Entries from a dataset
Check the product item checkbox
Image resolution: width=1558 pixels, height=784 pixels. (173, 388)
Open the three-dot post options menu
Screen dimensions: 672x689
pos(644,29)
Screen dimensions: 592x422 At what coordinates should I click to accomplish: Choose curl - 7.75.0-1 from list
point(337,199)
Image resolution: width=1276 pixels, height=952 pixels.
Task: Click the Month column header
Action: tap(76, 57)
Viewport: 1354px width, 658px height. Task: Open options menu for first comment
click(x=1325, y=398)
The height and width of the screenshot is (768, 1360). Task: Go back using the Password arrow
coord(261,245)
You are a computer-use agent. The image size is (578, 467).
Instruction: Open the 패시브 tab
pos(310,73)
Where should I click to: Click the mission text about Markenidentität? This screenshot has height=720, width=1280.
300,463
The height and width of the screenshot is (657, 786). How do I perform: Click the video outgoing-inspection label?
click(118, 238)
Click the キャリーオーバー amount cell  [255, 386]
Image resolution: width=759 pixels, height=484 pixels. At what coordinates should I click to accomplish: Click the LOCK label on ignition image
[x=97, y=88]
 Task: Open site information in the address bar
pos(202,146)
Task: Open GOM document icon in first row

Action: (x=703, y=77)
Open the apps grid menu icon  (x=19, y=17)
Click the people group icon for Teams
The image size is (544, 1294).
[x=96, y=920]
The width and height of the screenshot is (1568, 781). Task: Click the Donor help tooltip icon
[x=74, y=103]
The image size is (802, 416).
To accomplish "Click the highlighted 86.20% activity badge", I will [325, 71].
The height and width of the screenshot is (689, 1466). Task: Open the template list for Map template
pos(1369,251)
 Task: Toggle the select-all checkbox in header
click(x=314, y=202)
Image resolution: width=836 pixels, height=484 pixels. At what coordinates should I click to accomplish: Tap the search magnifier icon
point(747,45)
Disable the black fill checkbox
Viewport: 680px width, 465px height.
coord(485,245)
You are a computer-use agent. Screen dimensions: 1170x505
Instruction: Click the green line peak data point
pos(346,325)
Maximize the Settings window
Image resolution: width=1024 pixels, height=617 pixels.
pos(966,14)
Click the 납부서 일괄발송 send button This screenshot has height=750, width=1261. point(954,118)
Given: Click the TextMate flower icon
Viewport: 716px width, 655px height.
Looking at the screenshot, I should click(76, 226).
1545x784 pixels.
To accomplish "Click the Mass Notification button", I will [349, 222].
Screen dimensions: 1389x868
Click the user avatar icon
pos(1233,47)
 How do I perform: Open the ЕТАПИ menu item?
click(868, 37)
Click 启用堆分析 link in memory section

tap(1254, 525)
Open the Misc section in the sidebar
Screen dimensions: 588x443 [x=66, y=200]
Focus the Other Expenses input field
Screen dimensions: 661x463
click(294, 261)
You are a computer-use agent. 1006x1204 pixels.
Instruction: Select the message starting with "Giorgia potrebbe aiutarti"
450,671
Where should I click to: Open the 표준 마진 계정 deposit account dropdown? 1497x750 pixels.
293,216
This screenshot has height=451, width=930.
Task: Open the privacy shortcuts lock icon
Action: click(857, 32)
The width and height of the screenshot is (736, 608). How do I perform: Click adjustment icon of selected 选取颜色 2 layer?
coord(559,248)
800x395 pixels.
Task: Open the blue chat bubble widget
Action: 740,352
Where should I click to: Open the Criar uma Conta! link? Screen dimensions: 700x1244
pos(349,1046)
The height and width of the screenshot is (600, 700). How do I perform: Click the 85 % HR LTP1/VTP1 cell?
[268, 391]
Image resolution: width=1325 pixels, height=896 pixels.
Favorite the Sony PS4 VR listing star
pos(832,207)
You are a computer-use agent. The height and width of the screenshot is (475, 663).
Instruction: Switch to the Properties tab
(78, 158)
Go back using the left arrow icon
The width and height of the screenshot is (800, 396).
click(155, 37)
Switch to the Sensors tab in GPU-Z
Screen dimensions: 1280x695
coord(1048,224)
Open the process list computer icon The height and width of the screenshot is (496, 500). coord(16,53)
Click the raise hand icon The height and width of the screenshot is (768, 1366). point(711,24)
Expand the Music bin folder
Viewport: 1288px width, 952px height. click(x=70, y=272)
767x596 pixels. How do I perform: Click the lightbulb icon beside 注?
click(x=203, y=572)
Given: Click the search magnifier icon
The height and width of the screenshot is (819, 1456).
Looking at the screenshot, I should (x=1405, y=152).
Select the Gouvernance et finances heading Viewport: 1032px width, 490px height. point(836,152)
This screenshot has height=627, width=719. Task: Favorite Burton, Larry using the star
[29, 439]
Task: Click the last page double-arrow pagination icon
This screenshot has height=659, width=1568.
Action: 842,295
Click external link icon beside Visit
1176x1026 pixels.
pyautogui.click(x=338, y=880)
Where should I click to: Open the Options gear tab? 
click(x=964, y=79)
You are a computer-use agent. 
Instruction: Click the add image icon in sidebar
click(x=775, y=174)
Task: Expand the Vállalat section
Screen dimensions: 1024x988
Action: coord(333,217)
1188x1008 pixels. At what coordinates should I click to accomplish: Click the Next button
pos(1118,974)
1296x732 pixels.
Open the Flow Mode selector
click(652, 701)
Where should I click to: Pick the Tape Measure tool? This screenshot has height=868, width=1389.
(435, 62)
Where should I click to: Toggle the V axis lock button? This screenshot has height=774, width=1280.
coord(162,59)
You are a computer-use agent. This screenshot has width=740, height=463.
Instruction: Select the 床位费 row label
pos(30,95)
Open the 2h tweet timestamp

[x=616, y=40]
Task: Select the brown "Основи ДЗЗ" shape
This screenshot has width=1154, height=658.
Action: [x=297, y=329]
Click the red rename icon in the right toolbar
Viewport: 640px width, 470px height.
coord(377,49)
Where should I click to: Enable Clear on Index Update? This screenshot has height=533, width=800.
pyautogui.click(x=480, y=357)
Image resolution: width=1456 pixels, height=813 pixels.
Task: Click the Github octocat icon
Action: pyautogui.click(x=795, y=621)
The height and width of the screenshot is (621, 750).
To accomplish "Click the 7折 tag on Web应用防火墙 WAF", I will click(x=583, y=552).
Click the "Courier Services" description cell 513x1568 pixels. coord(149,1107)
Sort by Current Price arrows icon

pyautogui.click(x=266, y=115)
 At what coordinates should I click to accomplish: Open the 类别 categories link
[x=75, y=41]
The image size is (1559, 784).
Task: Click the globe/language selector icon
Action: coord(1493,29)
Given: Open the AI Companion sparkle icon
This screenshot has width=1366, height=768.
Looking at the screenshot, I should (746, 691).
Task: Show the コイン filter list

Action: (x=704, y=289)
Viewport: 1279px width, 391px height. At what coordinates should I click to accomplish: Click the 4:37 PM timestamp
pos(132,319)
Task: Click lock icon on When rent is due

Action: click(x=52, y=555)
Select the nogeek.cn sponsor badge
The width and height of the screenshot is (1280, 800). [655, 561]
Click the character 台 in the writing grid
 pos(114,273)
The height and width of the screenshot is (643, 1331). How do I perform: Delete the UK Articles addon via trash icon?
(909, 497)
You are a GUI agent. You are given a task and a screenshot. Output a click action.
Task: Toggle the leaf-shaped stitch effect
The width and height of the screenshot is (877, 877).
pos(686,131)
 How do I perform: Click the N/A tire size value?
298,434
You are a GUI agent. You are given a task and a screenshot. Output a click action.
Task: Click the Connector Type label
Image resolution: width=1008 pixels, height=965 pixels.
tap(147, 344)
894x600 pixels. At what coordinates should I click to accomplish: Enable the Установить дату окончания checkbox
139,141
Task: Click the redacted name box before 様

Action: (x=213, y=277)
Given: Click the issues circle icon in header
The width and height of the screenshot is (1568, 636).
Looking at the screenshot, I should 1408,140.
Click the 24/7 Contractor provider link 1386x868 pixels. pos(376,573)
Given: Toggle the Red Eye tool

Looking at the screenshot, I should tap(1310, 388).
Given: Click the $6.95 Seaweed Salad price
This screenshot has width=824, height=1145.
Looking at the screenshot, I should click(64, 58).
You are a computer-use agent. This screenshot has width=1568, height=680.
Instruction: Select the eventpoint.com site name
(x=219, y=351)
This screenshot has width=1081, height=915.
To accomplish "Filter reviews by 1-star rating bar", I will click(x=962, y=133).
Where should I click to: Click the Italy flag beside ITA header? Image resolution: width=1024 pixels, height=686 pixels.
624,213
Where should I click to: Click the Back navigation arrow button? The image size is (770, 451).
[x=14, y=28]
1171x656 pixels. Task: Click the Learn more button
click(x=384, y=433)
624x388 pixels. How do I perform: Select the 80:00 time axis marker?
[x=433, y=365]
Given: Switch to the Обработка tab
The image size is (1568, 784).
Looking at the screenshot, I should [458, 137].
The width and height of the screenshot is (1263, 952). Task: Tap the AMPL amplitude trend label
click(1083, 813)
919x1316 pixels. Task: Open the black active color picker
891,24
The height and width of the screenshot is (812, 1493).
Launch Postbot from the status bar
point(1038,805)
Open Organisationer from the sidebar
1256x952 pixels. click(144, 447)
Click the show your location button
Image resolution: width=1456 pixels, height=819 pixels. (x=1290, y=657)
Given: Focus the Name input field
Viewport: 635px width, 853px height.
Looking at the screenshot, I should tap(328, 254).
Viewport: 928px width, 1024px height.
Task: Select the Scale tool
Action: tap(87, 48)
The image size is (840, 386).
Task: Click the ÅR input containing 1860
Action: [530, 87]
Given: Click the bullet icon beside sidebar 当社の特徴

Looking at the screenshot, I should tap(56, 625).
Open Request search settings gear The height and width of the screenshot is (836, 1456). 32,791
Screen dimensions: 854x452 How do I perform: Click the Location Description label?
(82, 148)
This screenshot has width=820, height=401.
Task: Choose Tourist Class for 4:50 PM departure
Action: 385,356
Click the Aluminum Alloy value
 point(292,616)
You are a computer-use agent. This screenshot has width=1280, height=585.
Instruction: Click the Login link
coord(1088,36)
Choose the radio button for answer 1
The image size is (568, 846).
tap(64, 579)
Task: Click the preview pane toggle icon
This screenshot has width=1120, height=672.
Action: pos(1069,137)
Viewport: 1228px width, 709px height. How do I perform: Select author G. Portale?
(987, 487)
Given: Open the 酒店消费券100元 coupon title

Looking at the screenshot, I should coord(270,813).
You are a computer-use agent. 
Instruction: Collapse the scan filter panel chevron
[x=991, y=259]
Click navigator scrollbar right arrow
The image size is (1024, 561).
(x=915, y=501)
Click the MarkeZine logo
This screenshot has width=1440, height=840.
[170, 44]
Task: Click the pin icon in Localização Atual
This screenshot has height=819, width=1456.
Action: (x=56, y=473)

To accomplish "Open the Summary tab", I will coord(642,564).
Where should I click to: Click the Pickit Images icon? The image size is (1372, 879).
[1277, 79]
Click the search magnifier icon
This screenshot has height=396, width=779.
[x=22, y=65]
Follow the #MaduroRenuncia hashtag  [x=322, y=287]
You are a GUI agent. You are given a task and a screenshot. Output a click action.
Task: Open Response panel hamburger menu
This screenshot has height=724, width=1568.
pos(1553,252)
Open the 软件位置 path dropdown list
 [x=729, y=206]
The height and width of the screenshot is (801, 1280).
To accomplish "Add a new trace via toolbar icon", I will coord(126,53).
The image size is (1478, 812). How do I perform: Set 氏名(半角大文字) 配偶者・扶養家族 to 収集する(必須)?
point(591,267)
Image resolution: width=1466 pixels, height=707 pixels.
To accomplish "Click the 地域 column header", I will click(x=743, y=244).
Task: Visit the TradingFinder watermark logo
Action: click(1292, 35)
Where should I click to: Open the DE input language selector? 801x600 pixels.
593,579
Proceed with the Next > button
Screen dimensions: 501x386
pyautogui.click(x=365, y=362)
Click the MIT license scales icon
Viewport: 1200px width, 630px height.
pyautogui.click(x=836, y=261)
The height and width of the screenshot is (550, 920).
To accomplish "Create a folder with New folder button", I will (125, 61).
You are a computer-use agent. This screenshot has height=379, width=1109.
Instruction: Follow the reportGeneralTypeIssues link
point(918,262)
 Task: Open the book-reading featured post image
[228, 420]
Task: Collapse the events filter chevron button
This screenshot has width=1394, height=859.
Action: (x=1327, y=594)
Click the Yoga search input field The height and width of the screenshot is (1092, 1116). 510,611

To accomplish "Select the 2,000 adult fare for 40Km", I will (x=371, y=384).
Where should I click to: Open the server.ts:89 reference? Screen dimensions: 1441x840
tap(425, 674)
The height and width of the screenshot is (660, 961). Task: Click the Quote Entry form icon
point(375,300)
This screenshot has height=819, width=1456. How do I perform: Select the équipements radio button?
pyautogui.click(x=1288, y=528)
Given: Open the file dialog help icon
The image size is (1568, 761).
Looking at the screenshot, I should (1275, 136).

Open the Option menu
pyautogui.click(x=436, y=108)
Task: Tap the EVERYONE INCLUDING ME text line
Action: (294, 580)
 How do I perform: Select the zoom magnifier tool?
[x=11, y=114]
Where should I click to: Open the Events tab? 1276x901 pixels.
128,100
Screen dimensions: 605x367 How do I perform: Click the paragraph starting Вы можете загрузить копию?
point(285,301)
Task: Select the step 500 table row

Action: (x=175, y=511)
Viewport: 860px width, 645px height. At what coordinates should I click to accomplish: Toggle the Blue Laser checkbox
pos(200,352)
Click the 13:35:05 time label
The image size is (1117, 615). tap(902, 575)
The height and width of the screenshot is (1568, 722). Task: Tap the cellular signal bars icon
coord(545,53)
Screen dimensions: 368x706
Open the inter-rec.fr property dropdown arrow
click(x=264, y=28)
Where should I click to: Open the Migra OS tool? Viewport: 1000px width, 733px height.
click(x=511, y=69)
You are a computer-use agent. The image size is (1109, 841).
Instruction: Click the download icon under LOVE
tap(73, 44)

* WHAT NEEDS TO BE DONE *
Count the lines in the entries above that contain the string "header", matching case exactly. Give only the number.

* OUTPUT BELOW *
5